* Short task:
Please switch every "Viewport" to "Window size" throughout the data below, leaving everything else unchanged.

* Data lines:
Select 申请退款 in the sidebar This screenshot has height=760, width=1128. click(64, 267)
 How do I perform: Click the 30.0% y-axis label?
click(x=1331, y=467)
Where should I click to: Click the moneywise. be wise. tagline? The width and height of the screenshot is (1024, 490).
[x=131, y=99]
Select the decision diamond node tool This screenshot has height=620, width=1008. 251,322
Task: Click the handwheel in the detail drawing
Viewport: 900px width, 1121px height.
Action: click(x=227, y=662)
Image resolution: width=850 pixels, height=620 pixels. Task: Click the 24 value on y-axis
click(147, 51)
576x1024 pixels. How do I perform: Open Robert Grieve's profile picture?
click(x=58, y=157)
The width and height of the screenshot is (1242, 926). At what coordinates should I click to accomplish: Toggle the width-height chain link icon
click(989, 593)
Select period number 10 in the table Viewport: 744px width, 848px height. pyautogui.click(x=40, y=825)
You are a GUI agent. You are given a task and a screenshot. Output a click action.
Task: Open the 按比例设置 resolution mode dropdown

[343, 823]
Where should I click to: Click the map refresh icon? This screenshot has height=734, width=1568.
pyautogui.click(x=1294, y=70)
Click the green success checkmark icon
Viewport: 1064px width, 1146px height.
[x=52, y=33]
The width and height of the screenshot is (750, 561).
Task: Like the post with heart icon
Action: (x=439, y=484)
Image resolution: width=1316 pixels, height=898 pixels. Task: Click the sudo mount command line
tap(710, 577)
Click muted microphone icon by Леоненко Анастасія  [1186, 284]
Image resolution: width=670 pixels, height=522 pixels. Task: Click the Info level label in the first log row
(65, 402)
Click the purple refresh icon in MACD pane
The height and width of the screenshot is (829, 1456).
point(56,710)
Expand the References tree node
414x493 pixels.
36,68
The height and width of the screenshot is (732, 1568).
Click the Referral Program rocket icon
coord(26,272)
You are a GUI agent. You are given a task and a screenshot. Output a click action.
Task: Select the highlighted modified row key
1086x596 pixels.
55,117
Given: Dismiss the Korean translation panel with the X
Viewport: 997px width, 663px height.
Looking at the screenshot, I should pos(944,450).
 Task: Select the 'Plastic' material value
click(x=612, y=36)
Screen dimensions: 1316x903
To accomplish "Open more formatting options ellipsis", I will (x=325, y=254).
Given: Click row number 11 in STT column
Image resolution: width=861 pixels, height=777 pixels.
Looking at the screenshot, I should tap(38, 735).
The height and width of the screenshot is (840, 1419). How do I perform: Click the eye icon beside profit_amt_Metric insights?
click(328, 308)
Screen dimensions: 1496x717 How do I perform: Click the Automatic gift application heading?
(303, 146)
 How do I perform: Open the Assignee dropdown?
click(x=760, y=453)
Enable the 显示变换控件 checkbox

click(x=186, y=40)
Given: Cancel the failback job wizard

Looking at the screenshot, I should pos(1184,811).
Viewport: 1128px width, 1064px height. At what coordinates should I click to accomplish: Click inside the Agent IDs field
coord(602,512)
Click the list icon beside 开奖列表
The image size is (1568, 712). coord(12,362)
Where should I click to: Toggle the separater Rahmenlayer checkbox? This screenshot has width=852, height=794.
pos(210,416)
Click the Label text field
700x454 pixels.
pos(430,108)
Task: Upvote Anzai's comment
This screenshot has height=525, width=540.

* Exercise response:
Select 申请退款 in the sidebar This screenshot has height=760, width=1128. click(64, 267)
 How do I perform: Click the 30.0% y-axis label?
click(x=1331, y=467)
Where should I click to: Click the moneywise. be wise. tagline? The width and height of the screenshot is (1024, 490).
[x=131, y=99]
Select the decision diamond node tool This screenshot has height=620, width=1008. 251,322
Task: Click the handwheel in the detail drawing
Window size: 900px width, 1121px height.
Action: click(x=227, y=662)
Image resolution: width=850 pixels, height=620 pixels. Task: Click the 24 value on y-axis
click(147, 51)
576x1024 pixels. How do I perform: Open Robert Grieve's profile picture?
click(x=58, y=157)
The width and height of the screenshot is (1242, 926). At what coordinates should I click to accomplish: Toggle the width-height chain link icon
click(989, 593)
Select period number 10 in the table Window size: 744px width, 848px height. pyautogui.click(x=40, y=825)
You are a GUI agent. You are given a task and a screenshot. Output a click action.
Task: Open the 按比例设置 resolution mode dropdown

[343, 823]
Where should I click to: Click the map refresh icon? This screenshot has height=734, width=1568.
pyautogui.click(x=1294, y=70)
Click the green success checkmark icon
Window size: 1064px width, 1146px height.
[x=52, y=33]
The width and height of the screenshot is (750, 561).
Task: Like the post with heart icon
Action: (x=439, y=484)
Image resolution: width=1316 pixels, height=898 pixels. Task: Click the sudo mount command line
tap(710, 577)
Click muted microphone icon by Леоненко Анастасія  [1186, 284]
Image resolution: width=670 pixels, height=522 pixels. Task: Click the Info level label in the first log row
(65, 402)
Click the purple refresh icon in MACD pane
The height and width of the screenshot is (829, 1456).
point(56,710)
Expand the References tree node
414x493 pixels.
36,68
The height and width of the screenshot is (732, 1568).
Click the Referral Program rocket icon
coord(26,272)
You are a GUI agent. You are given a task and a screenshot. Output a click action.
Task: Select the highlighted modified row key
1086x596 pixels.
55,117
Given: Dismiss the Korean translation panel with the X
Window size: 997px width, 663px height.
Looking at the screenshot, I should pos(944,450).
 Task: Select the 'Plastic' material value
click(x=612, y=36)
Screen dimensions: 1316x903
To accomplish "Open more formatting options ellipsis", I will (x=325, y=254).
Given: Click row number 11 in STT column
Image resolution: width=861 pixels, height=777 pixels.
Looking at the screenshot, I should tap(38, 735).
The height and width of the screenshot is (840, 1419). How do I perform: Click the eye icon beside profit_amt_Metric insights?
click(328, 308)
Screen dimensions: 1496x717 How do I perform: Click the Automatic gift application heading?
(303, 146)
 How do I perform: Open the Assignee dropdown?
click(x=760, y=453)
Enable the 显示变换控件 checkbox

click(x=186, y=40)
Given: Cancel the failback job wizard

Looking at the screenshot, I should pos(1184,811).
Window size: 1128px width, 1064px height. At what coordinates should I click to accomplish: Click inside the Agent IDs field
coord(602,512)
Click the list icon beside 开奖列表
The image size is (1568, 712). coord(12,362)
Where should I click to: Toggle the separater Rahmenlayer checkbox? This screenshot has width=852, height=794.
pos(210,416)
Click the Label text field
700x454 pixels.
pos(430,108)
Task: Upvote Anzai's comment
This screenshot has height=525, width=540.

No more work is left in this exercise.